You look around sheepishly. No one seems to have noticed that your attempt to change the subject has caused the spontaneous implosion of another human being. As you leave the party, your host thanks you with a wink for. . . You’ve had too much barely potable cheap Australian wine to be sure you heard him right, but it sounds like he knows.

Despite your best efforts at remorse, it seems the well of Catholic guilt you always thought would never run dry finally has. Instead, all you can feel is relief. The longest, dullest two hours of your life have come to a merciful, if abrupt, end.

* * *

Several minutes earlier…

Forced into the corner of this small, poorly ventilated brownstone apartment, conversational claustrophobia has set in. After two hours of relentless political blather careening from arcane theory to red-team/blue-team armchair quarterbacking, from Hegel to Hagel, you can scarcely remember how you ever got trapped in this nightmare in the first place.

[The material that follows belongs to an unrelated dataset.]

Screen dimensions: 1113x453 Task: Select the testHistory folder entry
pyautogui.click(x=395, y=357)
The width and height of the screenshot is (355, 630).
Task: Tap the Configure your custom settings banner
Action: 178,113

You glower with resentment at your so-called friends across the room for recognizing the warning signals before you did, for saving themselves at your expense. You have been trapped by the social leper of intra-Beltway cocktail parties, the dreaded Libertarian Bore.

“Well, I heard that Gale Norton read both The Fountainhead and Atlas Shrugged in college!”

Irony washes over you like a bad simile. You realize that, for someone so obsessed with individual autonomy and property rights, your obnoxious tormentor has no conception of personal space whatsoever.

“Of course, the blogger is the sans-culotte of the libertarian revolution to come. TANSTAAFL la Bastille!”

You make a mental note to tell Russell Kirk he should have included bad breath in his list of anti-libertarian ad hominems before remembering that, qua rational being, you no longer believe in an afterlife anyway.

Your observation of this garlicky internal contradiction leads to another, one less odiferous but deeper, and your opportunity to break free suddenly appears. With all the force you can muster, you interrupt: “There’s more to life than politics–I mean, isn’t that your whole point?” At that, the Libertarian Bore simply imploded.

* * *

The next morning–better known as “mid-afternoon” in more productive segments of society–you wake groggily. The previous evening’s ordeal rests at the back of your consciousness, obscured by the merciful haze of a hangover–or was it just another Code Red August day in the Imperial City?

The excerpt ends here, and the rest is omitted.